I hate having my picture taken. Because I am vain. Vain, vain, vain. Also, if you took 100 pictures of me, I would put good money, and lots of it, on my having my eyes closed in 99 of those pictures. Except usually not entirely closed, more like half closed or three-quarters closed so I look not so much like I blinked but like I am either really stoned or have just been knocked unconscious and am only an instant away from collapsing to the floor in a heap. In addition, those 99 pictures would also feature my hair doing something weird or my mouth being half open or a camera angle specifically designed to make me look like I weigh 40 pounds more than I do. In the one picture where my eyes were open, I would have a massive coffee stain on my shirt and something in my teeth. Also, pictures of me don't look very much like me. You wouldn't think this would be possible, I mean, a photograph is a photograph, right? Only with me, not so much. Now it may be that I have an over-inflated sense of my own attractiveness, but whenever I see a picture of myself my first reaction is that I don't really look like that. (I am noticing the same thing with Mia - pictures of her have only a passing resemblance to actual her.) To sum up, I do not photograph well.

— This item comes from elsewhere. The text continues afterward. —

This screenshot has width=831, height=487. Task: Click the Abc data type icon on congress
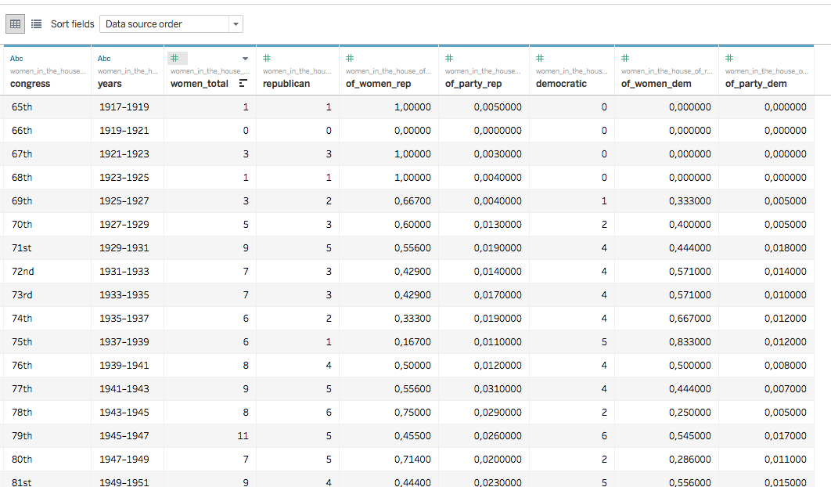[x=16, y=58]
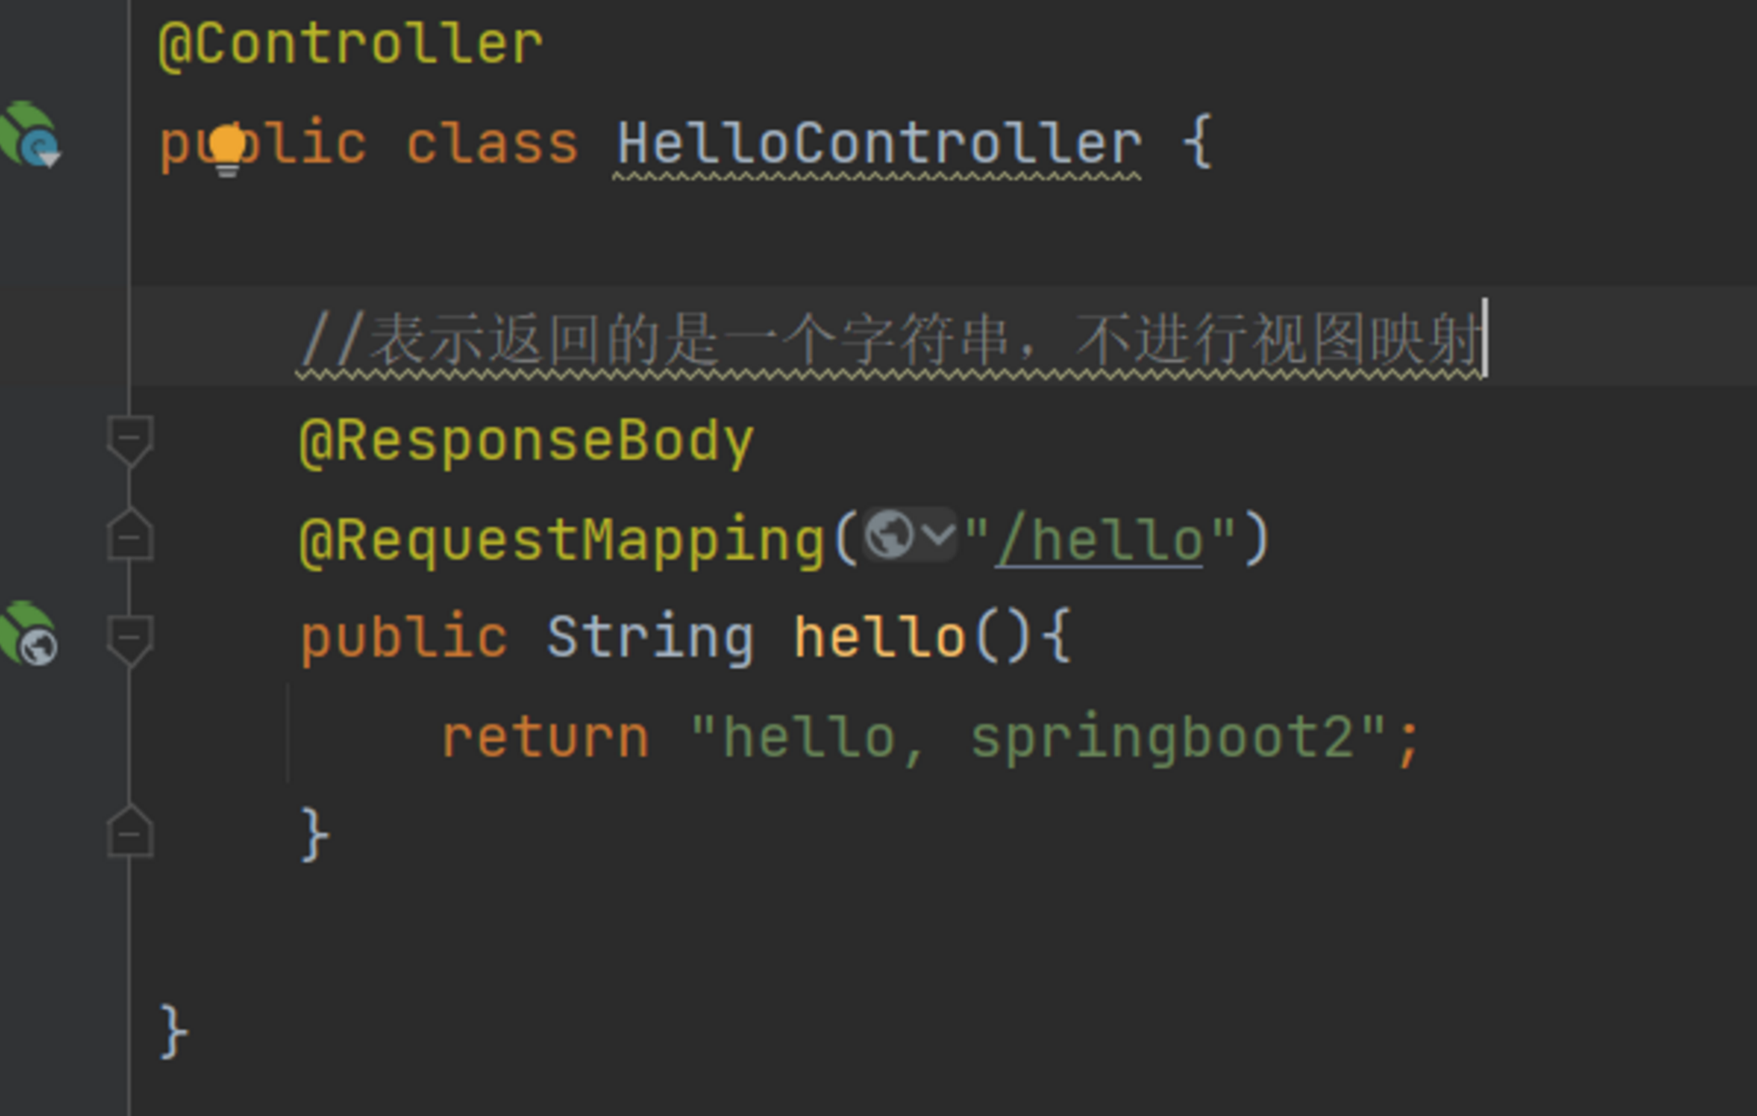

Which is why last night as Chris and I were looking for pictures of Mia to foist off on unsuspecting relatives as Christmas gifts, I was shocked to discover a picture of me from Thanksgiving where 1) my eyes are entirely open, 2) my mouth is closed, 3) other than a small piece in front of my eyes my hair looks ok, and 4) I actually look like pretty much what I look like. So, I thought I would share.
Also, my god but I have a beautiful baby.